Monday Mom Challenge: Try a new cuisine

Aug 3, 2009 at 11:30 a.m. ET

The world is becoming a smaller and smaller place. To learn about the cuisines of the world, you used to have to travel the world. But while some might argue that's still the best -- or even only -- way to expand your culinary horizons, chances are a nearby restaurant can introduce you to new foods and a new culture.

Vietnamese Food

It's easy to get into a food rut, whether cooking at home or eating out. We tend to find what we like and stick to it. Stepping out of your culinary comfort zone is a risk, and you might not like the food you try. But you'll never know unless you do. You may even discover a new favorite.

Ask around

How do you even begin to learn what's out there that's different? The same way you search for recommendations for anything, really: Through friends and through the Internet.

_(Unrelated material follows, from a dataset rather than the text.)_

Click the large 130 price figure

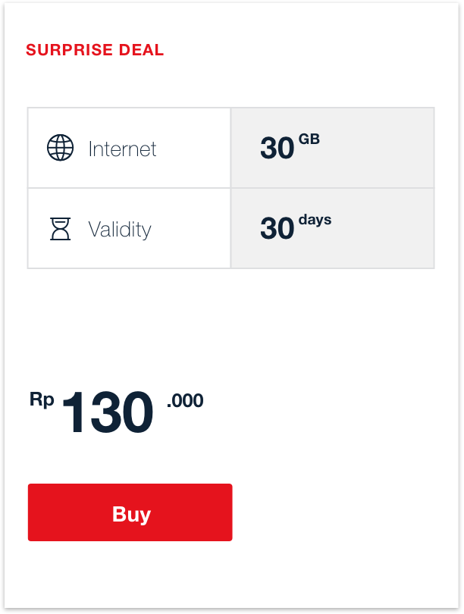coord(107,413)
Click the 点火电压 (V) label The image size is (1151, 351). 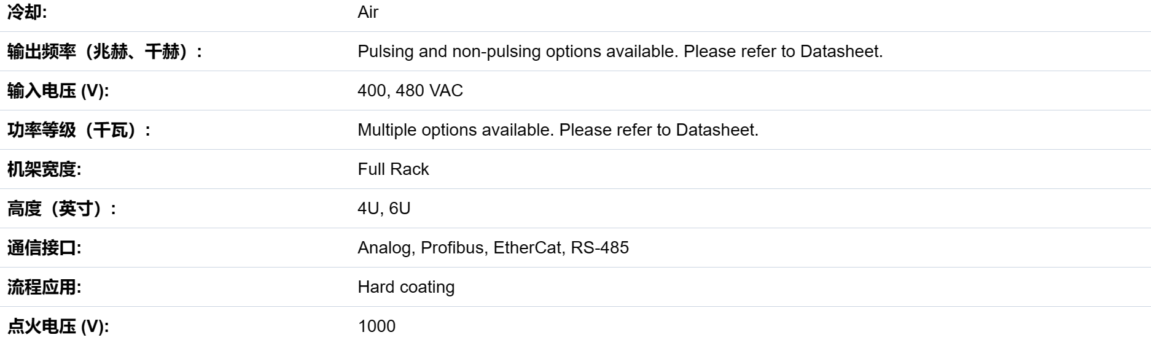pyautogui.click(x=58, y=326)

Start by asking friends and neighbors if they have been to or heard about any good ethnic restaurants recently. Then move on to the Web, searching restaurant directories, foodie sites and the like. I bet you'll be surprised by the number of options available to you. We used to think that our area had a dearth of ethnic restaurants, but it wasn't true at all. We were just overlooking them, and we were in kind of a rut.

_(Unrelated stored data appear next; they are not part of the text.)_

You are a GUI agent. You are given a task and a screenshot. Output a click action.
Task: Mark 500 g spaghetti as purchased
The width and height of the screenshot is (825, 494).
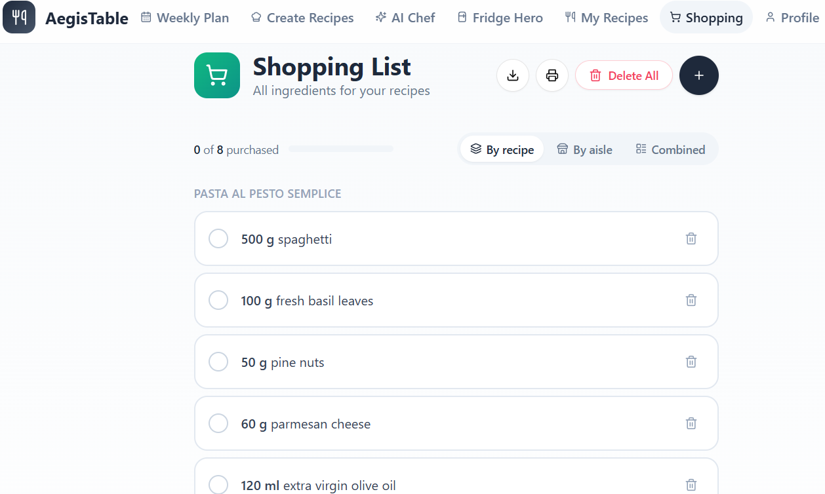coord(218,238)
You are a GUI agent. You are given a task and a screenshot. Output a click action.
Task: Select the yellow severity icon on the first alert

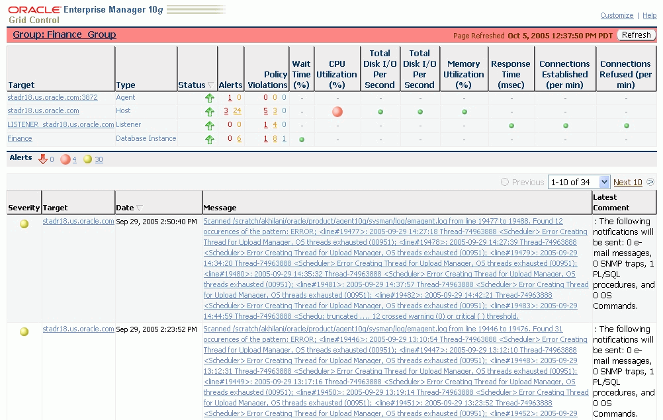24,224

Check ratings and reviews for the restaurants you identify. Once you have a set of possibilities, dive in and try something completely and totally new (Ethiopian? Moroccan?), or try a cuisine that's just a step off of a cuisine with which you are more familiar. For instance, if you like Thai food, give Vietnamese a whirl.

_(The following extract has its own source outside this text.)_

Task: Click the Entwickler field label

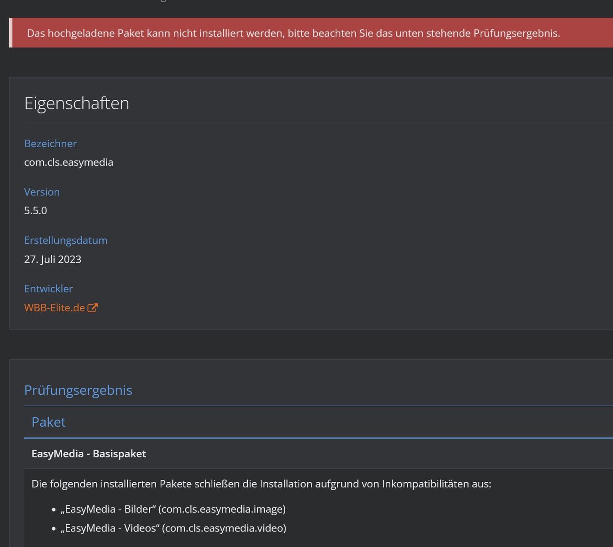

Be an example for the kids

Seeking out and trying new cuisines is a terrific example for the kids. So often, we ask our kids to have an open mind and give a new food a chance. But why should they do it if they don't see us doing the same thing?

If your kids are particularly picky, taking them to a new restaurant may not be the best idea -- but just knowing you are going to try something new can have an impact. Tell your kids what trying new food was like. Maybe a little bit scary? Exciting? Somewhere in between? Knowing that their parents understand what they experience when trying something new can go a long way toward their openness to new foods.

Trying something new can be scary for everyone, even grown-ups. But as you say to your kids, you'll never know what you're missing unless you give it a try.